-- PASSAGE TO READ --
-----
We note from your disclosure here and in Note 5 that $508,822 of the $1,250,000 assessed for the purchase of 627,058 shares of common stock of FluoroPharma represented the cancellation in full of two promissory notes with accrued and unpaid interest.  However, it appears from the statement of cash flows that this amount was included in the total reflected as cash flows used by investing activites (i.e., $1,536,000).  Pursuant to guidance in paragraph 32, of SFAS 95, in future filings please record only cash amounts paid (or received) in this section of the statement of cash flows and present other forms of payment (or refunding) as non-cash supplemental disclosures of investing activities.
 
QuantRx appreciates the Staff’s comments and, accordingly, will revise future filings prospectively beginning with QuantRx’ Annual Report on Form 10-K for the year ended December 31, 2008 (the “2008 Annual Report”).

Note 9. Convertible Debt, page F-19
 
3.               
We note from your disclosure on page F-20 that you modified certain terms of previously issued warrants.  Please revise your notes in future filings to clearly disclose how you originally accounted for the warrants and accounted for the modifications made to the terms of the warrants.
 
QuantRx appreciates the Staff’s comments and, accordingly, will revise future filings prospectively beginning with the 2008 Annual Report.

Note 13, Stock Purchase Warrants, page F-25
 
4.             
For all warrant issuances and modifications, please revise future filings to disclose how you determined the assumptions utilized within the Black-Scholes option pricing model for each reporting period presented.
 
QuantRx appreciates the Staff’s comments and, accordingly, will revise future filings prospectively beginning with the 2008 Annual Report.

Note 14, Common Stock Options, page F-29
 
5.             
In future filings please revise to provide all the disclosures required by paragraph A240 of SFAS 123(R) and SAB Topic 14.D.1.
 
QuantRx appreciates the Staff’s comments and, accordingly, will revise future filings prospectively beginning with the December 31, 2008 10-K.

3

Exhibits 31.1 and 31.2
 
6.             
We note that the certifications filed as Exhibits 31.1 and 31.2 to your Form 10-KSB did not include the language regarding internal control over financial reporting in the introduction to paragraph 4 and in paragraph 4(b) of Item 601(b)(31) of Regulation S-B.  Please note the guidance in SEC Release 33-8618, which states that the omitted language in the introduction to the fourth paragraph and in paragraph 4(b) must be provided in the first annual report required to contain management’s internal control report and in all periodic reports filed thereafter.  In this regard, the language in paragraph 6 does not comply with the guidance.  We further note from your March 31, 2008, June 30, 2008 and September 30, 2008 Forms 10-Q that the certifications did not include the language regarding internal control over financial reporting in the introduction to paragraph 4 and that the March 31, 2008 certification did not include the language of paragraph 4(b) of Item 601(b)(31) of Regulation S-K.  Accordingly, please file amendments to your December 31, 2007 Form 10-KSB and March 31, 2008, June 30, 2008, and September 30, 2008 Forms 10-Q to revise these certification in the form currently set forth in Items 601(b)(31) of Regulation S-B and Regulation S-K.
-----
-- SOURCE MATERIAL --
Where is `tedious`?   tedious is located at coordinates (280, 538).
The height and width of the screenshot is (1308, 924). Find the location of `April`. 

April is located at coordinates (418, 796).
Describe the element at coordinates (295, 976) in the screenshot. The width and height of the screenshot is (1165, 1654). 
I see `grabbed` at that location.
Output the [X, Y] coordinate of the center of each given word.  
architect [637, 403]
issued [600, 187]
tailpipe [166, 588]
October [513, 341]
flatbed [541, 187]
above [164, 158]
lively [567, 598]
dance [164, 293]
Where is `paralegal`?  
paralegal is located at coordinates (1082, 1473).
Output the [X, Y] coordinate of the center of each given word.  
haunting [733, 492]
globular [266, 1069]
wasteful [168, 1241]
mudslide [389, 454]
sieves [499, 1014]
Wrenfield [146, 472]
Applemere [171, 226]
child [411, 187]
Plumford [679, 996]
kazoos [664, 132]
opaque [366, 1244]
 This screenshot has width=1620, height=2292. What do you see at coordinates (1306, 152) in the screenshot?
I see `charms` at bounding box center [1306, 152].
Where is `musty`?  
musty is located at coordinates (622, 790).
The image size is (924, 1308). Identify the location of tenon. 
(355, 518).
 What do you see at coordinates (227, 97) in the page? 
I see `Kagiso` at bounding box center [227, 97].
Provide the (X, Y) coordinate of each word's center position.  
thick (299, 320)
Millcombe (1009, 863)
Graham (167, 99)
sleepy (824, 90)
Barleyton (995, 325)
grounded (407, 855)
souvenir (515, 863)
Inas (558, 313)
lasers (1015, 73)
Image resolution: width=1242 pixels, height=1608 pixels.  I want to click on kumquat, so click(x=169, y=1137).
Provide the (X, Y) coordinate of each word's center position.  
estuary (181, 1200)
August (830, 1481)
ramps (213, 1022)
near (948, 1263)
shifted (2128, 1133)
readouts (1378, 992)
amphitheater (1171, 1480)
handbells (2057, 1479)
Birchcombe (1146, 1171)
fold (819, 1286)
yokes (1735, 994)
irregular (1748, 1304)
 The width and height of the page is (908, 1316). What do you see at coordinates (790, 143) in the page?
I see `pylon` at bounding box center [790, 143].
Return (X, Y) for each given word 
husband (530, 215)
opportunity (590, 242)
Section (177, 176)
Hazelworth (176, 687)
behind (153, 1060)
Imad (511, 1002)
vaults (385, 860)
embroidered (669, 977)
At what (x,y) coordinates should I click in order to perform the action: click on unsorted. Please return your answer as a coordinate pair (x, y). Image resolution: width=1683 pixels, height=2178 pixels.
-----
-- WORK REQUIRED --
Rewrite the QuantRx filing text from "Note 13, Stock" to "SAB Topic 14.D.1.", replacing "Black-Scholes" with "Monte Carlo".

-- ANSWER AREA --
Note 13, Stock Purchase Warrants, page F-25
 
4.             
For all warrant issuances and modifications, please revise future filings to disclose how you determined the assumptions utilized within the Monte Carlo option pricing model for each reporting period presented.
 
QuantRx appreciates the Staff’s comments and, accordingly, will revise future filings prospectively beginning with the 2008 Annual Report.

Note 14, Common Stock Options, page F-29
 
5.             
In future filings please revise to provide all the disclosures required by paragraph A240 of SFAS 123(R) and SAB Topic 14.D.1.